Our findings suggest that a single metric may not be enough to evaluate walking balance. Each balance metric has the ability to assess static and dynamic balance, but it will be changed among different individuals and gait conditions. When human walking balance is influenced, the performance is multi-aspect and personal to different individuals. The variation trend of different metrics reveals the different strategies humans use to maintain walking balance. Personalized customization of the WBI may be more effective during rehabilitation processes. Our work provides a possible method to consider multiple metrics comprehensively in the field of walking balance evaluation. Our proposed method is expected to provide evidence and guidance for walking balance evaluation in future clinical treatment and rehabilitation. The WBI can be used to identify whether the walking balance of human changes on different days and under different gait conditions. The rate of the WBI may be used to predict the changing trend of walking balance and the possibility of falling. By combining Human-in-the-Loop optimization, the WBI can be considered as an objective function of exoskeleton assistance to improve the walking balance of people in need.
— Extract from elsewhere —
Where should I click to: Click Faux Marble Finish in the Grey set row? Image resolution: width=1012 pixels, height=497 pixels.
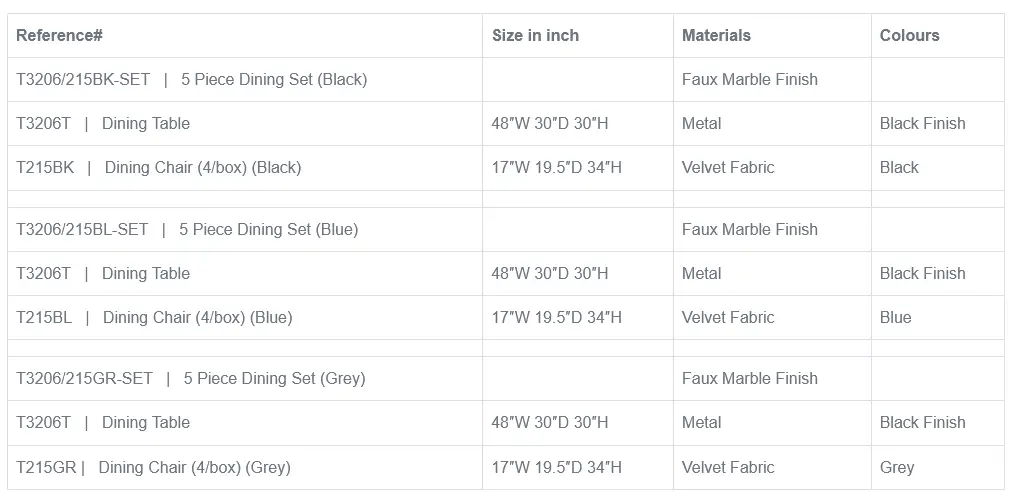[749, 379]
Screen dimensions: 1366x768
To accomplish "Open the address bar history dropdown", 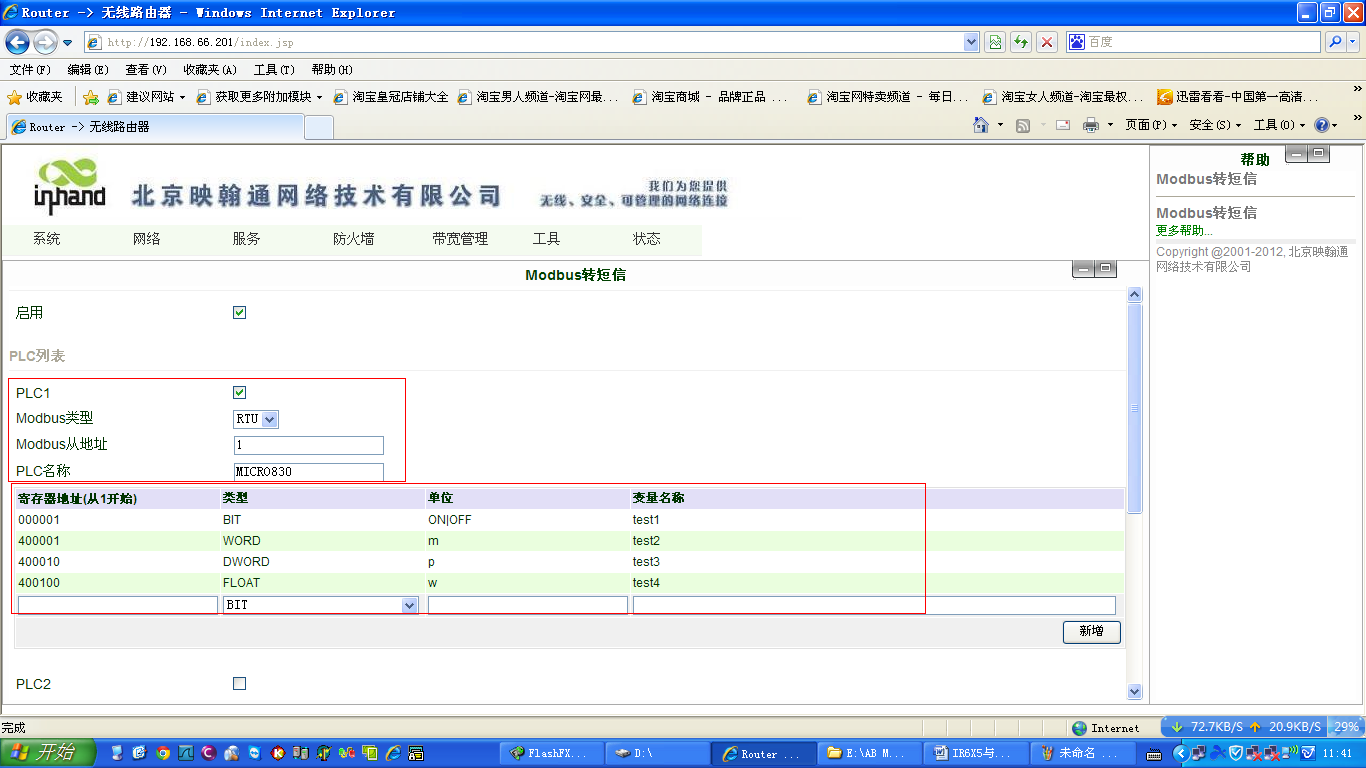I will tap(971, 42).
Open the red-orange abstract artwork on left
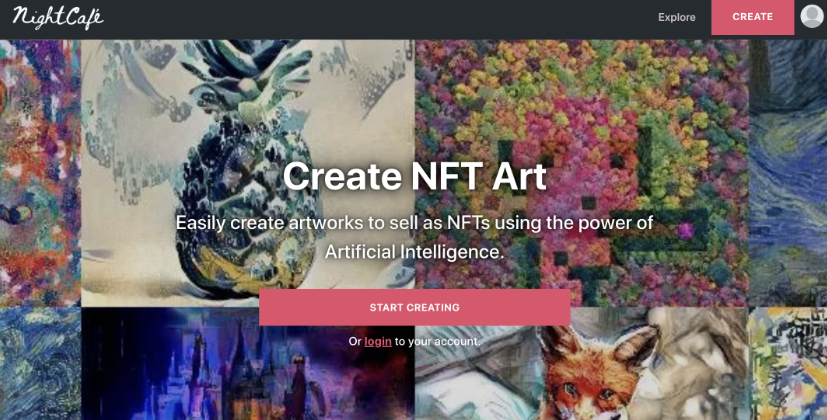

There are some possible disadvantages and limitations in this study. The WBI was calculated offline, which means that we could not evaluate the walking balance synchronously when subjects were walking. Since we used the motion capture system and treadmill to collect metrics data, the method is limited to use in the laboratory environment. Our method needs at least two sets of data under relatively balanced and unbalanced gait conditions to construct the WBI. In our experiments, we only applied unilateral ankle interference to the healthy subjects but did not apply multiple external interferences to other parts of the human body. Similar external interference could be added to knee, hip joints, or multiple joints. Our subjects were young people and included only one CMT patient so it is not certain whether this method can be used to evaluate the walking balance of all age groups and different patients. Our proposed method only considers kinematic metrics without revealing the intrinsic physiological mechanism of maintaining walking balance. For future works, we plan to incorporate more physiological and biomechanical metrics into the construction of the Walking Balance Index. Meanwhile, we will recruit more subjects and apply multiple external interferences in future experiments. We hope to apply this method to more people and gait conditions.